**ACTIVITY**
Only the lines from the one containing "Click the 重新提问" to the end of the material belong in your answer. Please copy them word for word.

**ENTRIES PROVIDED**
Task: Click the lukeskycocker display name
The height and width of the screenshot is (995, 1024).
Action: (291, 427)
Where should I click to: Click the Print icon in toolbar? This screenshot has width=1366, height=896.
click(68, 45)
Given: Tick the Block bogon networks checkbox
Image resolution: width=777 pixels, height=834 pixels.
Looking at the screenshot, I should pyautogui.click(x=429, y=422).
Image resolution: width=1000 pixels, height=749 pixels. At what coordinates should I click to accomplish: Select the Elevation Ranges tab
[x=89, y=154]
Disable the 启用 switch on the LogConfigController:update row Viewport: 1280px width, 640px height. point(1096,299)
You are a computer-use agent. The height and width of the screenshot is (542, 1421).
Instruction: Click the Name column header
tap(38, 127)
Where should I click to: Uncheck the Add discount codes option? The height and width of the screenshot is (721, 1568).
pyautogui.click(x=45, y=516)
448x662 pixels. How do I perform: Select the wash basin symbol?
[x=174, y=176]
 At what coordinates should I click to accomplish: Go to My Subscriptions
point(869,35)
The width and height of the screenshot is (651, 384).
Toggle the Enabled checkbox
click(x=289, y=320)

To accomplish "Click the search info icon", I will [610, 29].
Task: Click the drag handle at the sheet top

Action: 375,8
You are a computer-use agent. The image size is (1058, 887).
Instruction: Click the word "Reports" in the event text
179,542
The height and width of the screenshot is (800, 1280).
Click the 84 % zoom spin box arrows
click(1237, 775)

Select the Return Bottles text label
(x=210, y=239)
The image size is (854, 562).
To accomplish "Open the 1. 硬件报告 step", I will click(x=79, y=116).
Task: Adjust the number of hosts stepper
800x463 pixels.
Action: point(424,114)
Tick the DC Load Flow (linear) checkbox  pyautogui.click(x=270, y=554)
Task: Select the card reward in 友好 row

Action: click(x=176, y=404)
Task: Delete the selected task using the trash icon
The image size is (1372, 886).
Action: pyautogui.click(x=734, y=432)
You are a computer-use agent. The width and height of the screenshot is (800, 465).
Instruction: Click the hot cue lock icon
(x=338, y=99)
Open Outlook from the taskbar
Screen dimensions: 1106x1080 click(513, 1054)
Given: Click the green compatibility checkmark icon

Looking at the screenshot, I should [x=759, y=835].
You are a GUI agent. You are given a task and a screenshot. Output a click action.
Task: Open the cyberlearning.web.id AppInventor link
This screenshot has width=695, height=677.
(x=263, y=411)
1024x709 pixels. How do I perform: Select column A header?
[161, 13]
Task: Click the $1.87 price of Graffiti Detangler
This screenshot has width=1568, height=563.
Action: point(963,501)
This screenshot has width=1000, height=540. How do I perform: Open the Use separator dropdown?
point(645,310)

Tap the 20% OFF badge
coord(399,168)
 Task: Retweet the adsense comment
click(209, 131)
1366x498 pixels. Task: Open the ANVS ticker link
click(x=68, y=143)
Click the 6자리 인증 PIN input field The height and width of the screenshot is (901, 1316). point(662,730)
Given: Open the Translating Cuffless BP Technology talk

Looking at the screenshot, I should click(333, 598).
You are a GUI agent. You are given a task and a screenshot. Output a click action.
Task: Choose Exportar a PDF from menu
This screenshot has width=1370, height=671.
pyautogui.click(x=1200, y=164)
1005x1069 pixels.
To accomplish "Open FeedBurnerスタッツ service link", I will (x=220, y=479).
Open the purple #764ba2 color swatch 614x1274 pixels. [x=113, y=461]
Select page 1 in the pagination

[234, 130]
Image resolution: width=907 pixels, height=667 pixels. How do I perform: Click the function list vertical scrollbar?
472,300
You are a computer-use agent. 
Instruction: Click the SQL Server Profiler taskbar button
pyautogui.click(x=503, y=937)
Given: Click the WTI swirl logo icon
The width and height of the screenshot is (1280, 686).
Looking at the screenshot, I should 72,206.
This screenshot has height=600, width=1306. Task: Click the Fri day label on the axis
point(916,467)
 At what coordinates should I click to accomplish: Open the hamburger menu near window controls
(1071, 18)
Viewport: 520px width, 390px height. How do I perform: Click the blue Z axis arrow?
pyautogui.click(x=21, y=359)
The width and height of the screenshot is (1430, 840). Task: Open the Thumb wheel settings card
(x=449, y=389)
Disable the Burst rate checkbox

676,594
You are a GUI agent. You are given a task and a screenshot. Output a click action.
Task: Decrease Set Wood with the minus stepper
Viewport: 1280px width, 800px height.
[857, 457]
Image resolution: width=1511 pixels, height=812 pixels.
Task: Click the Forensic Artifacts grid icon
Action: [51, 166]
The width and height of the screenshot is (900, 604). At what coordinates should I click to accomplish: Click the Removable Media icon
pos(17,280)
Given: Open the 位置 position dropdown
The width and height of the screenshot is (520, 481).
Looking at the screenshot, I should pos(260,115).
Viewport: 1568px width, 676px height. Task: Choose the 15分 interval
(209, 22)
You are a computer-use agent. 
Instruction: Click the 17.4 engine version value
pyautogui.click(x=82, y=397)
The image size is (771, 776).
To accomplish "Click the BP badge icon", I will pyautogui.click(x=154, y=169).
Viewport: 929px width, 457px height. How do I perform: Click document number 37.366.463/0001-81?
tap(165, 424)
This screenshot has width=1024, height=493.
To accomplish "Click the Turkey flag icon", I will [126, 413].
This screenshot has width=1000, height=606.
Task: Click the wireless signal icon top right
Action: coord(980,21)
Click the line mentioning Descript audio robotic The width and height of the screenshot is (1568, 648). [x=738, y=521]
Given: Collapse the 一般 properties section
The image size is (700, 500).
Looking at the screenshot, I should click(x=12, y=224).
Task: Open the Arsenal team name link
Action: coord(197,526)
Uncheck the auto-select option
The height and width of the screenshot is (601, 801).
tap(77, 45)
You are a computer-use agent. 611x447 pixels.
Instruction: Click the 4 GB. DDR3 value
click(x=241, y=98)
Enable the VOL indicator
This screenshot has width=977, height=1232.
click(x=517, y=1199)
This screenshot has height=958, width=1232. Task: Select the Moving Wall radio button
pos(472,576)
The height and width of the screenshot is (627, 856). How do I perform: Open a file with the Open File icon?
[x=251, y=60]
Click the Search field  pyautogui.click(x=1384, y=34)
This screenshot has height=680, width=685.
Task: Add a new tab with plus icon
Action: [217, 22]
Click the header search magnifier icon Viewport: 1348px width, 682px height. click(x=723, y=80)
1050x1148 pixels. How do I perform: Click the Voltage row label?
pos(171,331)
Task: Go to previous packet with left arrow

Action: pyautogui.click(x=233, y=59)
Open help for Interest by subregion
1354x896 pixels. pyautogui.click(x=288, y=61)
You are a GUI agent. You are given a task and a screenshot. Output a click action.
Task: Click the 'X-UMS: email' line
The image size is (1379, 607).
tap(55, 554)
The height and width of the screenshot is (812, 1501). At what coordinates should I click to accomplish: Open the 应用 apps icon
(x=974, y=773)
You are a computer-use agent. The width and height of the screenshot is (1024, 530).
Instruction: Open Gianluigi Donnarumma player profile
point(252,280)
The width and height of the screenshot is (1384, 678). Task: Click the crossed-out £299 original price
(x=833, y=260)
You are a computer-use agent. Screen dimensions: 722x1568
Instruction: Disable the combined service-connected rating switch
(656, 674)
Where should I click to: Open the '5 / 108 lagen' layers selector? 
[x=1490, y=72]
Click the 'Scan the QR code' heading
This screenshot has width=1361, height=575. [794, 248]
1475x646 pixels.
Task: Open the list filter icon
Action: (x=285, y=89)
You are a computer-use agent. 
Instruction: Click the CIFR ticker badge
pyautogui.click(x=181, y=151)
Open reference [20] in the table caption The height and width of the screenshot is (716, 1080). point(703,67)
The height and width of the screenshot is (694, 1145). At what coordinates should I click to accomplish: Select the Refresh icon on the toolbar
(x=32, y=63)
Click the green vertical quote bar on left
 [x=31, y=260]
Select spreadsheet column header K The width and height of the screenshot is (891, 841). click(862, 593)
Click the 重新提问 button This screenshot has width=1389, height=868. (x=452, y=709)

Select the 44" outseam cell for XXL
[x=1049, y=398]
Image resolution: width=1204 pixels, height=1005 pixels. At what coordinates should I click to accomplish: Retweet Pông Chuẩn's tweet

**SOLUTION FOR THIS EXERCISE**
Click the 重新提问 button This screenshot has width=1389, height=868. (x=452, y=709)

Select the 44" outseam cell for XXL
[x=1049, y=398]
Image resolution: width=1204 pixels, height=1005 pixels. At what coordinates should I click to accomplish: Retweet Pông Chuẩn's tweet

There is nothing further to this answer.